Après quatre jours d’efforts acharnés, de souffrances, d’ingéniosité et aussi de doutes, Maud Fontenoy, seule au milieu de l’Océan Indien, a réussi à bricoler un gréement de fortune suite à son démâtage samedi dernier, à environ 15 jours de son arrivée à La Réunion. C’est avec beaucoup d’émotion qu’elle a pu annoncer aujourd’hui à la vacation qu’elle était enfin repartie vers sa destination finale.

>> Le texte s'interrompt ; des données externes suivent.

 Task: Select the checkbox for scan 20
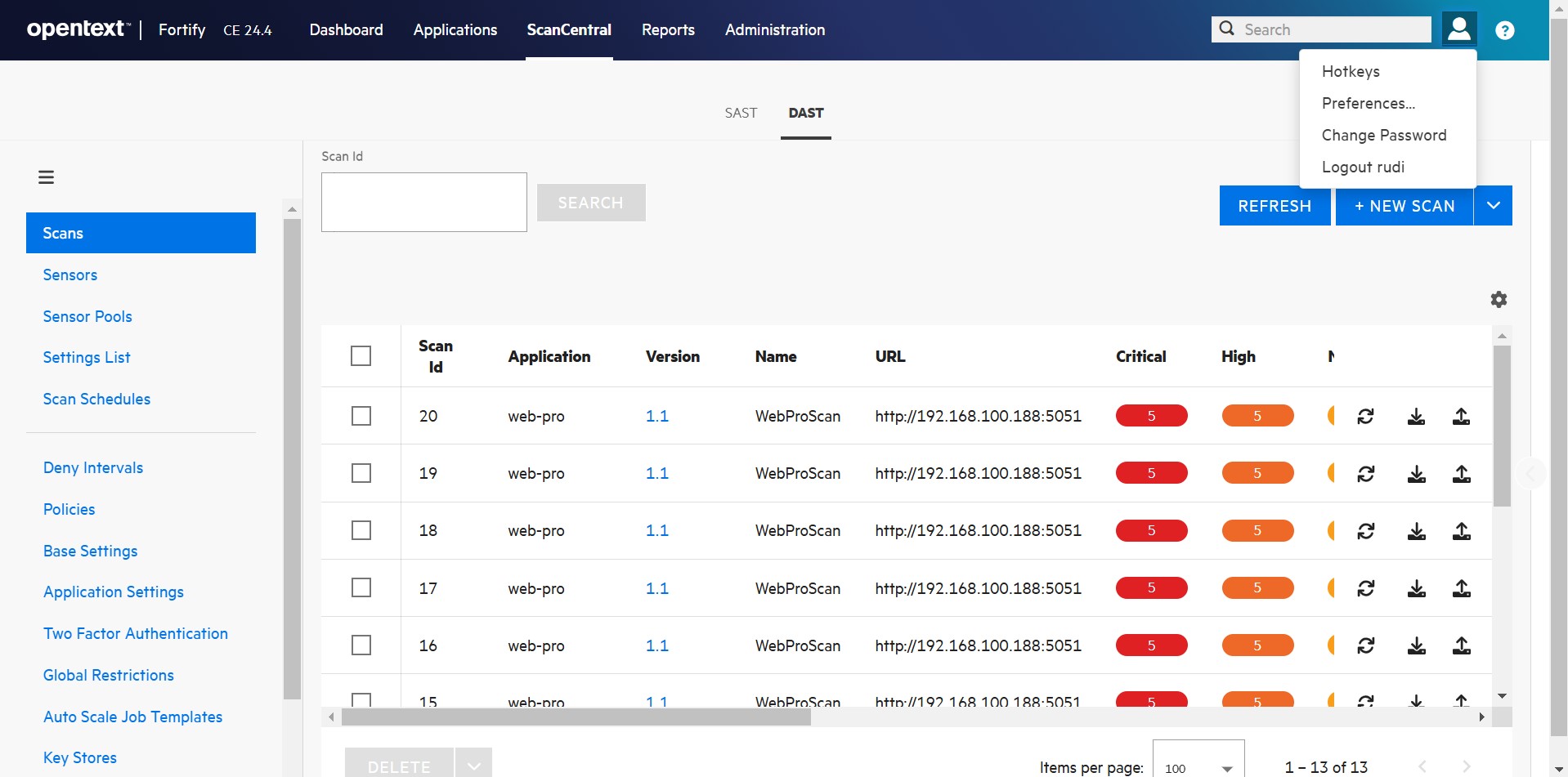(x=361, y=417)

« Je suis très contente car je n’ai pas chômé depuis 48 heures et j’ai enfin hissé la bôme en réfléchissant à tous les stratagèmes pour la mettre à la verticale et éviter qu’elle retombe à la moindre occasion, avouait d’entrée la jeune navigatrice jointe à 12h. J’ai hissé la trinquette il y a dix minutes et c’est très émouvant de voir le bateau avancer après ces quatre jours de galère, pendant lesquels je ne savais pas si j’arriverais à repartir. Cela m’a pris dix heures juste pour mettre la bôme à la verticale, centimètre par centimètre. »

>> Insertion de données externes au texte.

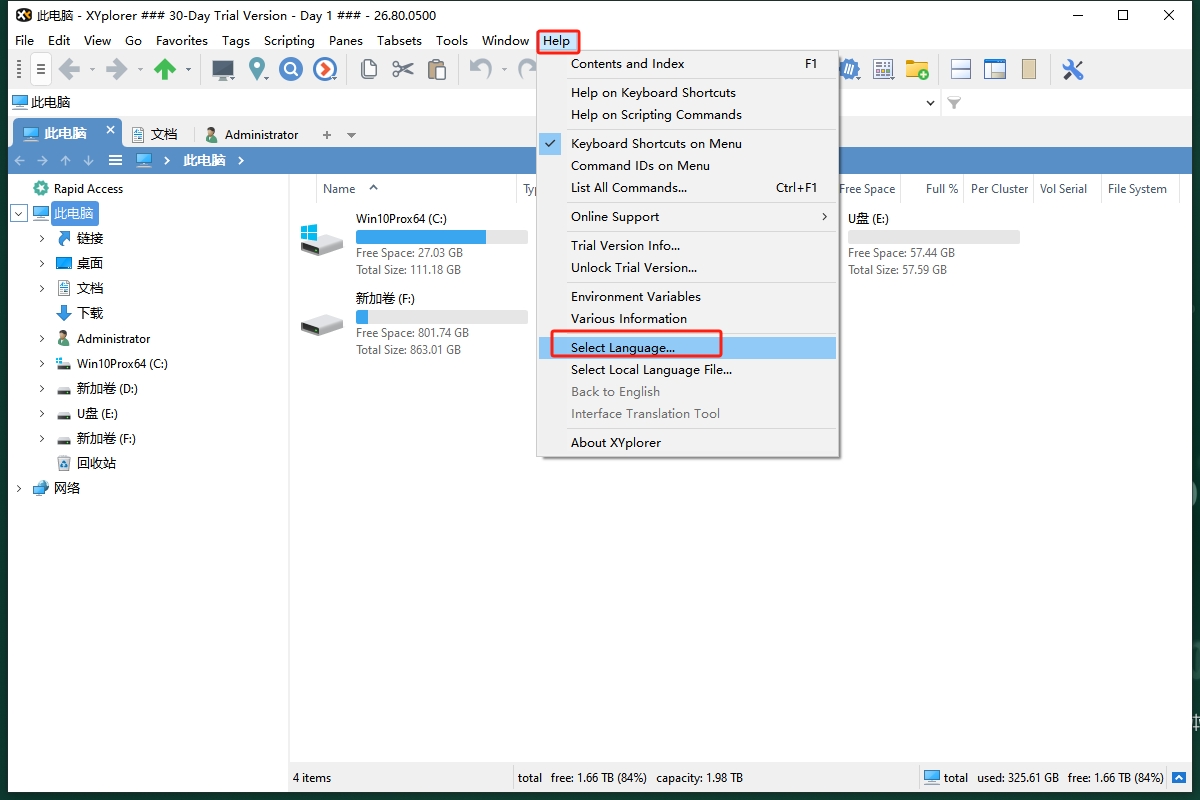Click the New Folder icon
The height and width of the screenshot is (800, 1200).
coord(917,69)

Rappelons que la bôme de 10,50 mètres de long pèse tout de même 100 kilogrammes. La voix de Maud Fontenoy traduit les quelques larmes qui perlent sur sa joue. « Ce sont les nerfs qui craquent un peu, reconnaît-elle avec pudeur. Elle qui traite son corps de « machine qu’(elle) a poussé jusqu’au bout. » Ses mains lui font mal. Son dos aussi. Ses muscles sont meurtris par tant d’efforts. Elle a des bleus sur tout le corps à force de se cogner et une allergie aux yeux à cause de la poussière de carbone qui règne sur son grand oiseau blessé. Mais une nouvelle fois, sa détermination et sa force de caractère lui ont permis de se dépasser et de surmonter le plus dur des obstacles de son périple autour du monde.

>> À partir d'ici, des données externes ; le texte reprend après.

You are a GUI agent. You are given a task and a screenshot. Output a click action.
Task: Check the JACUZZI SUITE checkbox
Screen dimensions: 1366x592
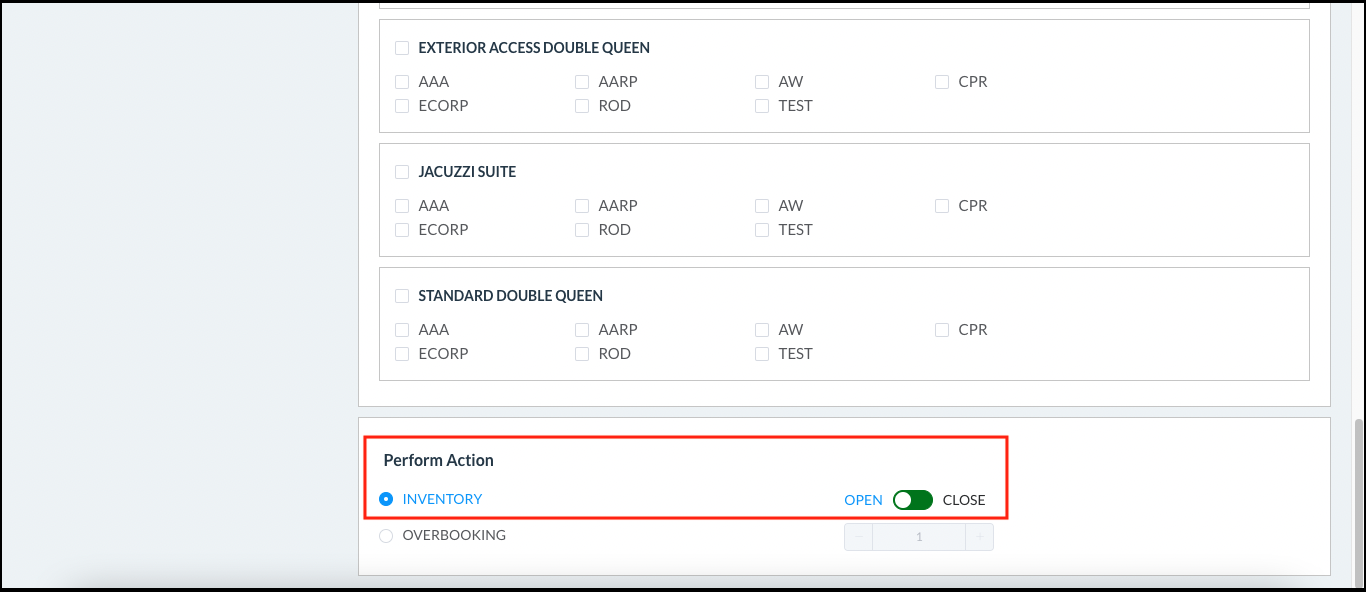[x=402, y=171]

« J’ai vécu ces trois derniers jours des expériences intenses et variées. Moi qui aime l’extrême j’ai été servie ! Entre le choc psychologique de voir le mât tomber à côté de moi, l’angoisse des coups de boutoir du mât sur la coque toute la première nuit, puis devoir envisager de quitter le bateau, ce à quoi je ne m’étais pas préparée mentalement… Et puis finalement, échelon après échelon, j’ai réussi à gravir ce long escalier en colimaçon. Mais ce n’est pas fini. Il me faut encore établir une “mini“ grand-voile pour accélérer un peu. Car pour l’instant, je n’avance qu’à 3 noeuds en route directe vers La Réunion. Ma crainte maintenant est de croiser la route d’un cyclone à l’approche de l’île, car ils sont fréquents en ce moment. Les météorologues ont annoncé des vents à 135 noeuds dans certains cyclones ! Vous imaginez ? Je crois que je ne supporterai pas… Il faut croiser les doigts et mettre des cierges pour qu’aucun ne vienne sur moi. »

Maud Fontenoy se trouve encore à 2400 milles de La Réunion. Difficile évidemment d’estimer le temps de navigation qu’il lui reste. Cela dépendra aussi bien des conditions météo qu’elle va rencontrer que de la vitesse moyenne que L’Oréal Paris sera capable de maintenir une fois sa voilure de fortune optimisé.